The Masters is a special tournament, and Augusta National is a special place. You get that sense of history and tradition on television, but to go there is to truly feel the “experience” in the best sense of the word.

There are no corporate logos at the Masters, no sponsor signs on the course, no corporate tents, no ads in the course guidebook you’re handed (for free) on your way in. If you’re hungry, you can buy an egg salad sandwich for $1.50, a Coke for a buck. It’s like, as you step on the course, you’ve walked back in time about 25 years.

The course itself is immaculate, with thousands of blooming azaleas, dogwoods, 150 year-old elms, and Magnolias everywhere on the course and around the low-key plantation-style clubhouse.

Given the prestige and the rich tradition of the tournament, they have no trouble selling tickets, which they cap for both practice rounds and the tournament. There’s a lottery to grab the practice round passes, and they closed the waiting list for actual tournament passes in 2000 (9 years ago!), and still haven’t needed to open it back up.

So it makes me wonder. As we talk about customer experience, and what companies should focus on to create a memorable, positive one, what can we learn from Augusta National and the Masters. I think it’s two things.

First: Commit. At Augusta, they are committed to providing both players and spectators with the very best, traditional golf tournament in the country. To do that, they say no to quick money from additional sponsors, they leave money on the table by not increasing passes to an exorbitant amount, and they keep the number of spectators to a manageable number (again, bypassing more quick money) so everyone can move around and see their favorite players on the most famous holes. At the same time, they spare no expense in preparing and maintaining an immaculate course, tweaking it each year to make it challenging for the players, but retaining all the memorable aspects of individual holes, creating a sense of nostalgia.

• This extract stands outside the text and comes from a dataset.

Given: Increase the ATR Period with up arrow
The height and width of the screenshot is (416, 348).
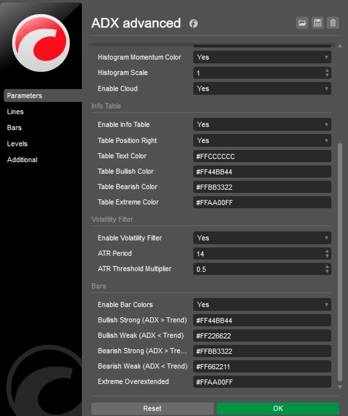Looking at the screenshot, I should (327, 251).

Second: It All Matters. At Augusta, when you buy a sandwich, it’s wrapped in green plastic. The reason is so that, should you commit the cardinal sin of dropping it on the hallowed ground, it won’t be a distraction to the players or patrons, as it will blend into the background. That’s just one of the countless details that the members of Augusta National take into account to assure that each year, the tournament experience delivered is top shelf. They understand that the experience is made up of everything. It’s not just which players are entered, or the tee setups, or the traffic patterns to enter the course. It’s those things certainly, but it’s everything else as well.

As you think about your customer experience, do you understand what your company is really trying to accomplish? Are you willing to commit to the vision of your customer experience? And then, do you take into account all aspects of the experience, and how each might impact the customer’s perception of the experience?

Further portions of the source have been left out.